De plus, certaines IGP restent méconnues du grand public. Si le Jambon de Bayonne ou les Vins de Pays d’Oc sont bien identifiés, d’autres appellations peinent à se faire une place dans les rayons. Il reste donc un travail d’information et de pédagogie à mener, pour renforcer la lisibilité de ces sigles et la confiance des consommateurs.

Enfin, la pression foncière, le changement climatique, ou les fluctuations du marché peuvent fragiliser certaines filières IGP, notamment dans le monde agricole. Il est donc essentiel de continuer à accompagner ces démarches collectives, d’un point de vue réglementaire, technique et financier.

AOP

Une reconnaissance au-delà des frontières

La France n’est pas seule dans cette démarche. En Europe, d’autres pays ont aussi développé des IGP fortes : l’Italie avec le Parmigiano Reggiano, l’Espagne avec le jambon Serrano, ou la Grèce avec la feta. L’Union européenne promeut activement ces signes de qualité, qui participent à une souveraineté alimentaire et à une diversité culturelle et gastronomique.

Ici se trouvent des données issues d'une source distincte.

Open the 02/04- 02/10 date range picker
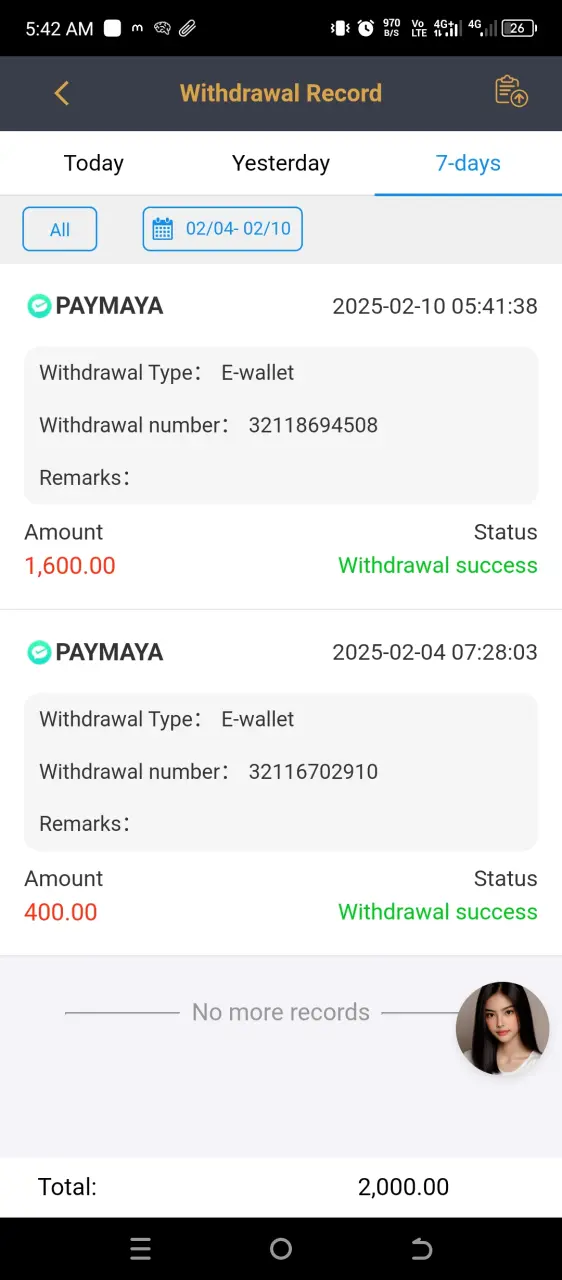 (x=222, y=229)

En France, ce patrimoine vivant des IGP est aussi une vitrine à l’international. Il attire les touristes, séduit les chefs cuisiniers, et contribue à l’image d’excellence de la gastronomie française. Une baguette, un fromage, un vin, un fruit : chaque IGP est un ambassadeur.

AOP

La France des IGP, c’est une France des terroirs, des producteurs, des saveurs et des histoires partagées. C’est une France qui résiste à l’uniformisation, en valorisant ce qui la rend unique : son territoire et ses traditions. Les IGP ne sont pas seulement des labels : elles sont des actes de foi dans une alimentation de qualité, respectueuse des hommes, des bêtes et de la terre.

À l’heure où le consommateur cherche du sens, de la transparence et de la proximité, les IGP offrent une réponse cohérente, locale et collective. Elles incarnent un modèle agricole durable, une fierté régionale, une France qui mise sur ses racines pour inventer son avenir.